By Tim de Gavre, Chair of the British Biosimilars Association
The British Biosimilars Association (BBA) recently staged its inaugural stakeholder forum which examined how to maximise the opportunities afforded by these important medicines.  Biosimilars are high value lower cost versions of important biological medicines which have revolutionised modern medicine but come at significant cost.  A recent article in the Times highlighted that the amount of money that the NHS spends on drugs has surged by nearly 30 per cent in five years, with four treatments (all biologics) now costing the health service more than a billion pounds.  The NHS drug bill rose by 8 per cent to £16.8 billion in the past year alone, up from £13 billion in 2011.  Biologics are the top six drugs by spend in the UK according to the Times piece.

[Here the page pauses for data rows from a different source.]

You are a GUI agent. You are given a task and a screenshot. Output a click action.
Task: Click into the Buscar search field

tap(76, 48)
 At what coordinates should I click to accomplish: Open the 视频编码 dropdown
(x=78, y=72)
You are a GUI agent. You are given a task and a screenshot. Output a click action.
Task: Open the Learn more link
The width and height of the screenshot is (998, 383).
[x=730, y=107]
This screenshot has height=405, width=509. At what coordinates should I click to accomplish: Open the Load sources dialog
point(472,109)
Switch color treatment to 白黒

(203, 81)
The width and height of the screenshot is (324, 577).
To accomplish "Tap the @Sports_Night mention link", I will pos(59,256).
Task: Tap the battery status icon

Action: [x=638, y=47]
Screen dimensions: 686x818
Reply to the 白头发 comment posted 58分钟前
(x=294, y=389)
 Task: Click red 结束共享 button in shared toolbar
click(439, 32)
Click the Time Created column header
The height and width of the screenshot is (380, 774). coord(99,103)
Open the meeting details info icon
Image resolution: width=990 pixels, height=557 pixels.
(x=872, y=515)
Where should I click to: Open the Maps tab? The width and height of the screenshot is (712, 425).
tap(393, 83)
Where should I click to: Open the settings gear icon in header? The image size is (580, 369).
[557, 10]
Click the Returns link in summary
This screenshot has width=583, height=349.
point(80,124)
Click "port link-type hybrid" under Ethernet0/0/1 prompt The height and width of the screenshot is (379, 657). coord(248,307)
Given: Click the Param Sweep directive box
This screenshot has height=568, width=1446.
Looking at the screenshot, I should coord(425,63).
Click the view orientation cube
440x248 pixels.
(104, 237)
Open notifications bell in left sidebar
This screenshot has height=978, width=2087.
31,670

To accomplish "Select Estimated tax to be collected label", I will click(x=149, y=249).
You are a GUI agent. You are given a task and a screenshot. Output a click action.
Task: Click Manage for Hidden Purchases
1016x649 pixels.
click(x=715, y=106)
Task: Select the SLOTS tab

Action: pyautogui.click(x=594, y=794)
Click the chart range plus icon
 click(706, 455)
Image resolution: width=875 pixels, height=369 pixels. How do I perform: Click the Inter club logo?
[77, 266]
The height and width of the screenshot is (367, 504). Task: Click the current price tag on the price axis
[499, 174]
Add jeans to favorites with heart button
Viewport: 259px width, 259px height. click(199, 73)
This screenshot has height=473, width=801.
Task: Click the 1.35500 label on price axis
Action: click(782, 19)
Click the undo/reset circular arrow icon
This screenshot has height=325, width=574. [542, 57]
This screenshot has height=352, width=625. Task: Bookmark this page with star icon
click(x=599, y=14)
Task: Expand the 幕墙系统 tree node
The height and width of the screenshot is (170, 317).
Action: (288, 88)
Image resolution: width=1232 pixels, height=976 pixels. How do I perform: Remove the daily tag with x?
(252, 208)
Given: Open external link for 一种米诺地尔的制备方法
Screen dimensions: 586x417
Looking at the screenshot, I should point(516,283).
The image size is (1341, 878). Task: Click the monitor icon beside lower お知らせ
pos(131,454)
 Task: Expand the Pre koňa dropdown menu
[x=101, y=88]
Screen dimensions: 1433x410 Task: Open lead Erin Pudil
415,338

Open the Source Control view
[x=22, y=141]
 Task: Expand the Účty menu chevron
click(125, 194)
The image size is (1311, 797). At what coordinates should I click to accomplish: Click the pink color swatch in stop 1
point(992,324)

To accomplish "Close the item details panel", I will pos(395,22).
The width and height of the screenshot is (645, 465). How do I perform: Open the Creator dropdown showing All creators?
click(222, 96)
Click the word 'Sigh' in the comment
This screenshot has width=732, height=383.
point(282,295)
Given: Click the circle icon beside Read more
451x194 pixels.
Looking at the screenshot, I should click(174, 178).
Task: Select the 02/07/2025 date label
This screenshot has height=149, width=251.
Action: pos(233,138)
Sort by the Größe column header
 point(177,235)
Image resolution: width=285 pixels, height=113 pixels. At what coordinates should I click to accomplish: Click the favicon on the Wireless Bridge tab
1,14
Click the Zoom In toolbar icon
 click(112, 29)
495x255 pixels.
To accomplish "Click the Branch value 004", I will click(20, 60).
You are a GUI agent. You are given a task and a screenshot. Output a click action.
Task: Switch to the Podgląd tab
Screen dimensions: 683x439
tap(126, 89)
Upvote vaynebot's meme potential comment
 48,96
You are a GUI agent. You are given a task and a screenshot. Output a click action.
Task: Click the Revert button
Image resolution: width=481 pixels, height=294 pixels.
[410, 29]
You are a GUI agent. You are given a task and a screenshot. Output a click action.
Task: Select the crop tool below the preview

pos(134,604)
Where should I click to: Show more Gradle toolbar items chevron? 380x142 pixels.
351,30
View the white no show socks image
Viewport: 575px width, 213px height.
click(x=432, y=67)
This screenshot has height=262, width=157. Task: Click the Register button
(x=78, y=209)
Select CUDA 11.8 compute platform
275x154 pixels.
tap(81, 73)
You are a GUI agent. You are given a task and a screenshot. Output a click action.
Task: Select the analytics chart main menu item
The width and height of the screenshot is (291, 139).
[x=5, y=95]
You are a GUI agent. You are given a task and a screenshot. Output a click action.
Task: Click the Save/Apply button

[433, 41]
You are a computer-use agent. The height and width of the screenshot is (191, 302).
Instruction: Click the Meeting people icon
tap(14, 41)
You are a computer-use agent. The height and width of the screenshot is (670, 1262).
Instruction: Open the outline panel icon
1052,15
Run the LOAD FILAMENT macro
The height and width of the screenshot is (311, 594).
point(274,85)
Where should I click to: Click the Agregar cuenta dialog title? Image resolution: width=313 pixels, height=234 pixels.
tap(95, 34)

Greater use of biosimilars could potentially benefit the NHS, healthcare providers and patients by increasing access, freeing up resources to improve patient care while at the same time reducing costs of these expensive biologics.  However, it’s not enough to sit back and hope that biosimilars will reduce this increasing expenditure on medicines. One of the key tenets of forming the BBA was to create an organisation that proactively sought opportunities to create greater understanding of biosimilars and crucially collaboration with all audiences. These were the key principles of our event last week which saw industry, regulators, NICE, patients groups, as well as clinicians from across the NHS, come together to discuss the challenges, opportunities and barriers to the use of biosimilar medicines.  Keith Ridge, The Chief Pharmaceutical Officer from NHS England, opened proceedings with the key note address and from there panel discussions took place on issues including good practice, access and procurement.

There were a number of themes which emerged from the day - some affirmed what we already knew or suspected others revealed key areas for further dialogue and discussion.
Education was a recurring topic, and it’s crucial that success stories as well as best practice – of which there were many examples shared during our event – are used to increase understanding and ultimately use of biosimilars. Experience is also important particularly from a therapeutic perspective. Some disease areas are already very experienced in the use of biosimilars and it’s important to create forums where clinicians, nurses and patients can share this knowledge with colleagues.
More specifically, the discussions looked at how to incentivise trusts and other healthcare providers to use biosimilars.  It is important that those who do the work to implement biosimilars are also able to benefit from the savings.  Elsewhere there were engaging discussions that whilst there is growing evidence that switch from the originator to the biosimilar is safe and effective, any switch programme needs to be done in the right way involving both patients and providers.
Overall, it was great to see experts, practitioners and pioneers from across the healthcare spectrum come together in such an open and collaborative forum. Much was learned and shared, and it’s crucial we continue these discussions in order to increase uptake and drive the many benefits that biosimilars can deliver now and in the future.   We need to do our part to ensure that our NHS continues to be a sustainable system the delivers excellent care to patients.  

We are already planning the next event.